» Records supplied:
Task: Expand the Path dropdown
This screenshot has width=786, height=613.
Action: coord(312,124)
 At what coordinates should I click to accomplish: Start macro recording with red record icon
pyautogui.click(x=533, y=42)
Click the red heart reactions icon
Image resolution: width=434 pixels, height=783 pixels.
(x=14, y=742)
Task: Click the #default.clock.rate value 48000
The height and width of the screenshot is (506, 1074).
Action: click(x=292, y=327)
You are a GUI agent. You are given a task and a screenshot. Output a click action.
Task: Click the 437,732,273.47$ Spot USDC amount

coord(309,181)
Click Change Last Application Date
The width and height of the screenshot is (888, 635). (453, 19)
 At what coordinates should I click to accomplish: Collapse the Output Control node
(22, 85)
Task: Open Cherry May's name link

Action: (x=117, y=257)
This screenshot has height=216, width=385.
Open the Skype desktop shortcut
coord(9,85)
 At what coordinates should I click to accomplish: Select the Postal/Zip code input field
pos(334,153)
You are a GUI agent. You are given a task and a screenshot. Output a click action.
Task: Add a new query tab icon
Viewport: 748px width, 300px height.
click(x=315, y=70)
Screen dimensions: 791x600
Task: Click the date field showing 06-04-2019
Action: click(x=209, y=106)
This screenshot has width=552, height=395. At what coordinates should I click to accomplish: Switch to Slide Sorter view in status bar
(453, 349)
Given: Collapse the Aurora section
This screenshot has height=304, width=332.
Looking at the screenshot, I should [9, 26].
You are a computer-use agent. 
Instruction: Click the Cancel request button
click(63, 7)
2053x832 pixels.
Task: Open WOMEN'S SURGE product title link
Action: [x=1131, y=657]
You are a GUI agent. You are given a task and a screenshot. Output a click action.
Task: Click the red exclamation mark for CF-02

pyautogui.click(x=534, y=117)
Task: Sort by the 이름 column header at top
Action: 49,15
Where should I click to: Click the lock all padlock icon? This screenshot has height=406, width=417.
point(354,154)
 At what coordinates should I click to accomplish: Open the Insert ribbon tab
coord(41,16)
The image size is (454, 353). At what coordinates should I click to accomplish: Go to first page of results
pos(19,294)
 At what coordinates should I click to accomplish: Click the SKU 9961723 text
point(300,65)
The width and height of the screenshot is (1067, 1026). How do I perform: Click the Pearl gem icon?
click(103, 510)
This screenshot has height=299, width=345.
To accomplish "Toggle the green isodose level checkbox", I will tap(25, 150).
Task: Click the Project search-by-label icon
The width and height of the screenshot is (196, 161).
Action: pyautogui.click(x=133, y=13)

» Exercise:
The answer consists only of the lines from the one containing "Task: Click the Project search-by-label icon" to the end of the records, each written out exactly.

» Your solution:
Task: Click the Project search-by-label icon
The width and height of the screenshot is (196, 161).
Action: pyautogui.click(x=133, y=13)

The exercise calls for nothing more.